I think he's taking 1.6 * 1.6 * 1.6= ~4, maybe to try and compare equivalent focal length as well as image circle size? I don't think it works that way though... I don't believe lens length is proportional to focal length.


----------



## flip314 (Mar 14, 2019)

criscokkat said:


> If they do pursue a APS-C R mount, I'm hoping it'll include a 7D replacement.



I'm guessing if there's an APS-C R camera it will be some combination of the 7D and 80D. That would be nice, actually.


----------



## KeithBreazeal (Mar 14, 2019)

Adding dual slots and IBIS require more electronics, hence more battery power. Maintaining the current body size of the R and the battery will severely limit battery life- which is on the short end now. Look for the form factor to grow a bit. I'm holding out until Canon can get the R series to shoot sports at a minimum of 7 fps.


----------



## amorse (Mar 14, 2019)

KeithBreazeal said:


> Adding dual slots and IBIS require more electronics, hence more battery power. Maintaining the current body size of the R and the battery will severely limit battery life- which is on the short end now. Look for the form factor to grow a bit. I'm holding out until Canon can get the R series to shoot sports at a minimum of 7 fps.

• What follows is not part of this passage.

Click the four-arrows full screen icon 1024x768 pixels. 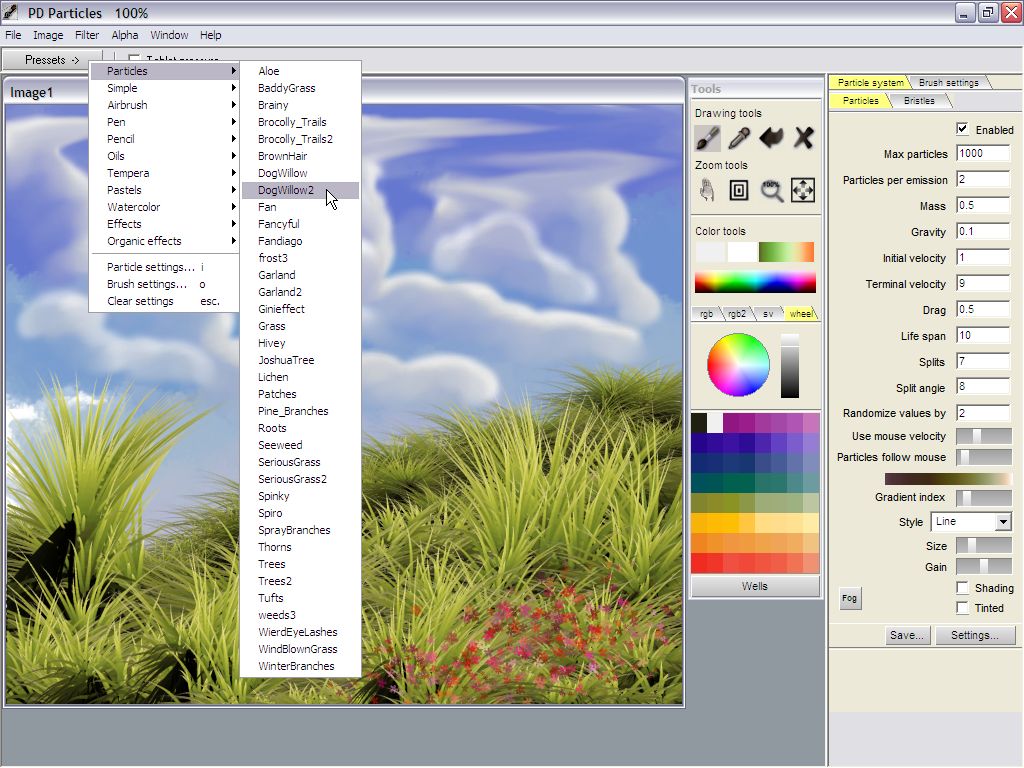point(803,190)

That's a good point. If Canon's going to offer IBIS, dual card slots, improvements in AF tracking, AND higher throughput, they may need more power than an LP-E6N can provide. I am half wondering if we'll see the higher resolution camera body stray away from the LP-E6N and use an LP-E19 from the 1DX II, or a new battery entirely.


----------



## unfocused (Mar 14, 2019)

amorse said:


> You're right that the comment is certainly short of a confirmation, but the below comment from Canon in this interview is a pretty good indication:
> 
> "In terms of IBIS, we are looking into it for the future. We believe IBIS will work together hand in hand with optical IS lenses, such as the ones you see in front of you, to offer better features."
> 
> ...



Yeah, I agree there are lots of tea leaves pointing in that direction. I just think it is a bit of an overreach to characterize it as confirmation. And knowing how people on this forum jump to conclusions I think a bit more caution ought to be exercised before claiming a confirmation. If the next mirrorless body does not have IBIS, I can guarantee you there will be tons of forum experts claiming that Canon promised IBIS and using Craig's post as "evidence."


----------



## Kit. (Mar 14, 2019)

Sharlin said:


> Of course they consider they whole system when talking about small and lightweight. As a first order approximation a 1.6x crop means _four times_ smaller lenses by volume and weight. And it doesn't really make sense to compare the smallest R to the largest M! I doubt there will be an M100-sized R body, ever.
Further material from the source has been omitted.